Case (2) is probably a lot more interesting. In the evaluate_form function, I am doing:
mail_text = MAIL_TEMPLATE.format(**locals())
Code like this usually is reason for alarm, as far too many text formats can be used to execute code or cause other havoc – the cross-site thing I've discussed for HTML above being one example, the totally bizarre Excel CSV import exploit another (where I really cannot see how this doesn't immediately bring every Windows machine on this planet to a grinding halt). In this case, people could for example insert \ncc: victim@address into anything that gets into headers naively and turn the form into a spam engine.
There are exactly 10000 lines if Python's email module in version 3.9.
In addition, there is a concrete risk creating some way of locally executing code, as the template being filled out is then used as an input for a local program – in this case, whatever you use as sendmail. In theory, I'm pretty sure this is not a problem here, as no user-controlled input goes into the headers. If you change this, either sanitise the input, probably by clamping everything down to printable ASCII and normalising whitespace, or by parsing them yourself. The message content, on the other hand, gets properly MIME-encapsulated. In practice, I can't say I trust Python's email package too much, as by Python stdlib standards, it feels not terribly mature and is probably less widely used than one may think.
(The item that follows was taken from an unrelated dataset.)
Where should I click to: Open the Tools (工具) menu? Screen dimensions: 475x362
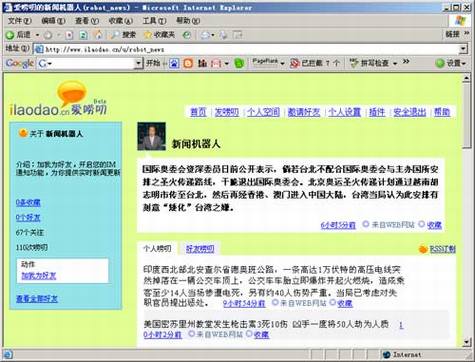pyautogui.click(x=154, y=21)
But that's a risk I'm willing to take; even if someone spots a problem in the email module, shodan or a similar service still has no way to automatically figure out that it is in use in this form, and my page's insignificance makes it extremely unlikely that someone will do a targeted attack on day 0. Or even day 10.
But then, perhaps this is a good occasion to read through email's source code? Fun fact: in python 3.9, a find . -name "*.py" | xargs wc -l gives exactly 10000 lines. And my instinct that headers are the trickiest part is probably right, too: 3003 of those are in _header_value_parser.py.